Dolores nodded, thoughtfully.
Entrée was served, bell peppers stuffed with black rice.
“I don’t think it matters,” Dolores said and it took Tambo a while to realise she was going back to the earlier conversation.
“You know, I think you may be right,” he said after the main course.
By dessert they were planning the wedding. Dolores preferred to wear yellow, she’d add a white hat if Tina didn’t object too vehemently. Tambo would relent and wear a yellow tie to please Thandi. The first grandchild would be a girl, they’ll persuade the girls to call her Modjaji. The second would be a boy. Tambo grimaced at Dolores’s suggestion of Tambo Junior. They settled on Sizwe.

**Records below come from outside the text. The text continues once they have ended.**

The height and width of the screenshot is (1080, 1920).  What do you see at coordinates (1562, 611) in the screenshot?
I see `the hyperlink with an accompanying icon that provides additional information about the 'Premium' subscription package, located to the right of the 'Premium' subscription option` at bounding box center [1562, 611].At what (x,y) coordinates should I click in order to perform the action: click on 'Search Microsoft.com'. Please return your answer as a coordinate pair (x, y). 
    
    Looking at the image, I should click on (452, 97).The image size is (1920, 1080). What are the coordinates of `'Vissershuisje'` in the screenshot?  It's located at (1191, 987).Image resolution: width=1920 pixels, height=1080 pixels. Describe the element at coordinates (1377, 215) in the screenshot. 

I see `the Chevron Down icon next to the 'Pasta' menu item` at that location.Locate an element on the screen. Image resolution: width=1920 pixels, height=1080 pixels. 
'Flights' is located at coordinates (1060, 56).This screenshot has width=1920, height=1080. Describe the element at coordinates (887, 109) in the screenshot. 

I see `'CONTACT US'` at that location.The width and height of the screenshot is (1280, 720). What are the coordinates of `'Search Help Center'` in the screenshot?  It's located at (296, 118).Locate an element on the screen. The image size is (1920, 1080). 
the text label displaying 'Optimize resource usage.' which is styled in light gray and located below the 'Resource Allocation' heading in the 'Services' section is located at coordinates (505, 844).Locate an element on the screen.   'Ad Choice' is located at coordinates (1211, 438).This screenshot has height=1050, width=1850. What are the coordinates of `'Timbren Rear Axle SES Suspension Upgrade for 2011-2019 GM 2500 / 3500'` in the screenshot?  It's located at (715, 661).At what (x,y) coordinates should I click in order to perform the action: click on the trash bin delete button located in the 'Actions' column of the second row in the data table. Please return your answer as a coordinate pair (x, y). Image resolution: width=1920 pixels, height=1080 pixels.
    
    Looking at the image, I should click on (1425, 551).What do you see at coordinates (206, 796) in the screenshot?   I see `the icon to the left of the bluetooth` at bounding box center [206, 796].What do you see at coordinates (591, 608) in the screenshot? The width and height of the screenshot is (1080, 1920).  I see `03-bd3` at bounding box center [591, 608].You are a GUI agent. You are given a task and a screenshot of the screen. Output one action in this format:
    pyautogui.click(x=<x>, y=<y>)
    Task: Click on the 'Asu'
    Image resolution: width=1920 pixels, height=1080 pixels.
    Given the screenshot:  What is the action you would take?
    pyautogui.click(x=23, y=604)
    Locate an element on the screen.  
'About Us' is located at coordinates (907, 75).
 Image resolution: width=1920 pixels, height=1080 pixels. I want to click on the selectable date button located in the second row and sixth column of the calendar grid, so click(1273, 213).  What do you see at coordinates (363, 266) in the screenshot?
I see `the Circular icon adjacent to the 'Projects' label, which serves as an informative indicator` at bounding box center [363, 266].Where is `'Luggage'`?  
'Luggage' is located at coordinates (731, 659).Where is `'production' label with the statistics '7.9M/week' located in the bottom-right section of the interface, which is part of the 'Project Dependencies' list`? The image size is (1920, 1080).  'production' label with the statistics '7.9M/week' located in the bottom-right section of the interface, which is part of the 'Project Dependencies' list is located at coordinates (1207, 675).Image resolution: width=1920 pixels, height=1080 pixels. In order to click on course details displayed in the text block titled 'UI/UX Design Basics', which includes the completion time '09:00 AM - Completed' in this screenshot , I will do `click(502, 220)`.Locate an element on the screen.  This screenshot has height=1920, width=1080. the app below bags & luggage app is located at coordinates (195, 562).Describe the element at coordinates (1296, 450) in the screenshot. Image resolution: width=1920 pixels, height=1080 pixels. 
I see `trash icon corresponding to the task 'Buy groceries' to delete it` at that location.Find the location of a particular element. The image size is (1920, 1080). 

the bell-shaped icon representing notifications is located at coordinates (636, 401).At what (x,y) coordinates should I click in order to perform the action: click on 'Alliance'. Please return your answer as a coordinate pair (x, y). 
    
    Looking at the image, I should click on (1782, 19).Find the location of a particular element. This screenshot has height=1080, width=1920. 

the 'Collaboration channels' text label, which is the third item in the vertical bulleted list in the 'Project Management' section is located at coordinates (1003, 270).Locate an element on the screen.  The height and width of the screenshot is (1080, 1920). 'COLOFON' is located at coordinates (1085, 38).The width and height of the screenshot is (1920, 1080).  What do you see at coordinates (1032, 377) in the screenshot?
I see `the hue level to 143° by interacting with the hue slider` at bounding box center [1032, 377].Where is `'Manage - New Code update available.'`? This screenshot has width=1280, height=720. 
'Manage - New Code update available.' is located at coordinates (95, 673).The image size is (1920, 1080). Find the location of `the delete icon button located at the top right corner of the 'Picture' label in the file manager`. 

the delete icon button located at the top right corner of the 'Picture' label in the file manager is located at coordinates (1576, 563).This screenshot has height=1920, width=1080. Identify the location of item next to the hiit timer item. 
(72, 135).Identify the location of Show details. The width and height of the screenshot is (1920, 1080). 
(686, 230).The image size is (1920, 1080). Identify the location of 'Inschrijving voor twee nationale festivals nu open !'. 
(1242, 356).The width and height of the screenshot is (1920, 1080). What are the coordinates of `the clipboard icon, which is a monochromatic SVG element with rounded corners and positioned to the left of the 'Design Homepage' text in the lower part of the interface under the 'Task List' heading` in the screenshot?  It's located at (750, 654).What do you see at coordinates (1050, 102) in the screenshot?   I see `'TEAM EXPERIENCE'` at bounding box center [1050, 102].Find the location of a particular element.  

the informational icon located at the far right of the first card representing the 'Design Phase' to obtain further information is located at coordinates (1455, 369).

“How about me?” Dolores said as they slow danced.
“What about you?”
“We’ve already planned our daughters’ wedding and children, and you haven’t even kissed me yet.”
So Tambo kissed Dolores.
Two years later …
Tina and Thandi are happily married. They visit Tambo and the woman in his life, Dolores Magnus, and inform their parents that they are thinking of raising a child. Tina is clear she does not want to carry a baby, but Thandi is willing to. She wants to know what it is to harbour a life inside her. The excited couple are exploring options. And if all else fails, they plan to adopt. Tambo Malawi pours himself a stiff drink and he thanks God for his blessings.
Tell us what you think: Tambo says ‘love is love’ whether it is between a man and a woman, or a woman and a woman. Do you agree? Do you think it matters if partners are the same sex?